Steve Benford's Trajectories at CHI09 I like the work of Steve Benford.  While his paper (From interaction to trajectories: designing coherent journeys through user experiences ACM DL) at  CHI was primarily concerned with interaction design, I think that we can see a wider application, particularly into education for sustainability.  

Instead of one-off functions,  Benford considers interactions as a continuty of experiece – as journeys.  This leads to the realisations that interactions can be interwoven, steered and captured.   Each of us is also having multiple continuous trajectories:

While these journeys may pass through different places, times, roles and interfaces as we discuss below, they maintain an overall sense of coherence; of being part of a connected whole. These journeys are steered by the participants, but are also shaped by narratives that are embedded into spatial, temporal and performative structures by authors. They are also influenced by the dynamic process of orchestration … Finally, they may be undertaken by groups and/or involve encounters among participants.

These trajectories can be plotted in terms of space,  interfaces 
(“through local ecologies of interfaces”), time, and roles  (and by my extension to learning and understanding).    The key is that these trajectories are far from continuous.  There are key moments of transition at which continuity might be at risk.

Beginnings frame an experience, through attracting attention, admission, briefing and handing over equipment as part of the framing of the experience.

Endings use souvenirs and replay interfaces to support reflection, discussion and sharing memories.

Role transitions and interface transitions also involve handing over equipment and further briefings.

Traversals between physical and virtual worlds are enhanced by matching physical and virtual design and through traversable interfaces.

Temporal transitions between episodes involve periods of disengagement and subsequent reengagement and require succinct summaries of missed action.

Transitions into physical resources that cannot easily be reproduced must deal with contention, while transitions across seams must deal with limitations in the underlying technical infrastructure.
The authors argue that trajectories should be managed.  This is a balance between the participant and the artist/author,  which is refered to as orchestration. 

Thus, there is a fundamental tension between an author’s ideal trajectory that is designed into an experience and a participant’s actual trajectory, with orchestration being required to resolve the two, enabling participants to temporarily diverge from and reconverge with the preestablished path.

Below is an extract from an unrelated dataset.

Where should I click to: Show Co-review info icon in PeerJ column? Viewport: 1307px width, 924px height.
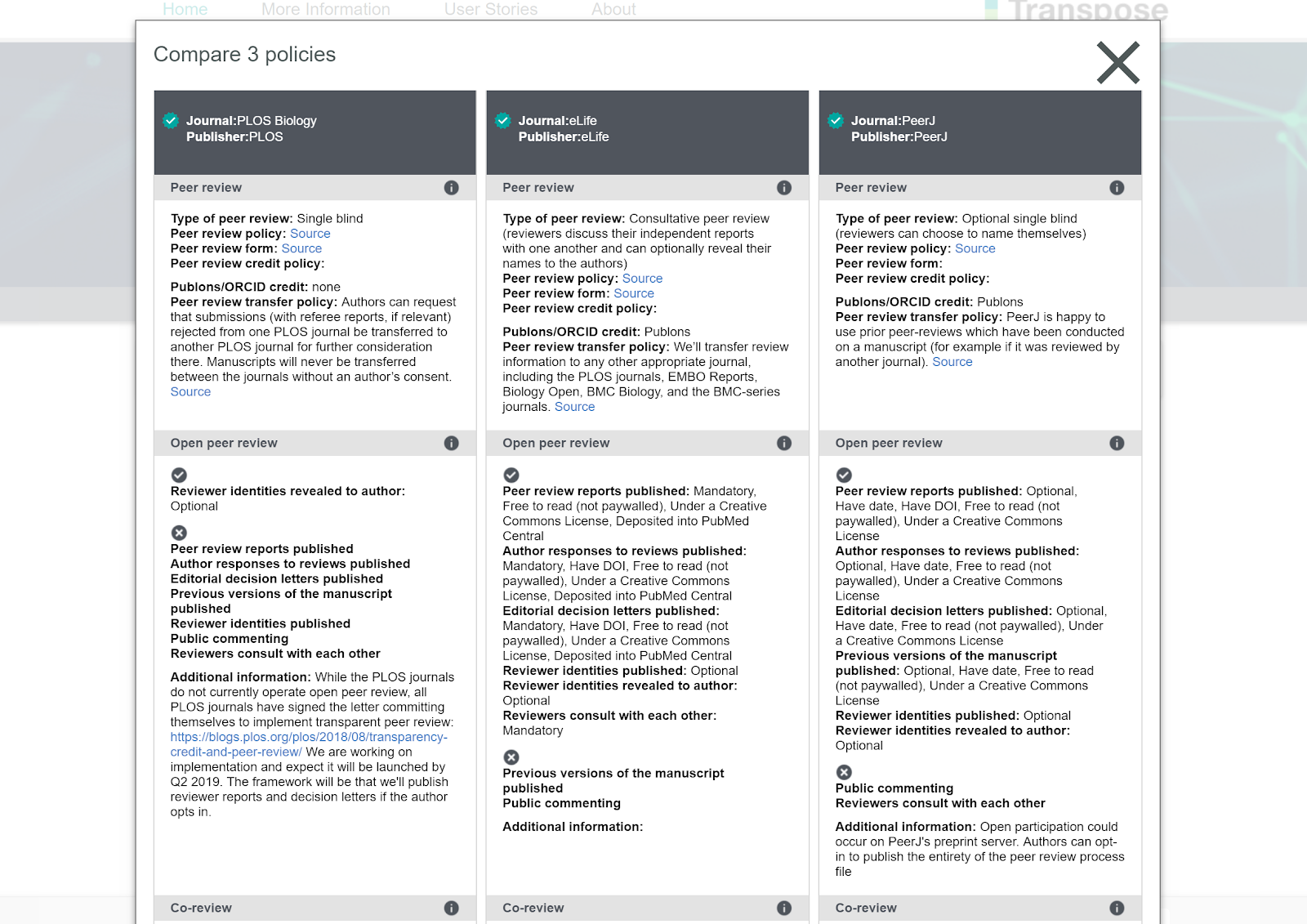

The role of shared trajectories:

We can express the nature of collaboration in multi-user experiences by considering how multiple participants’ trajectories interweave with one another. As continuous threads, trajectories might approach, cross and leave one another multiple times. As they approach, so participants should become increasingly aware of one another, be able to communicate, and affect each other’s experience.

There are also good reasons for steering trajectories apart, physical constraints but also to minimise distractions and interruptions.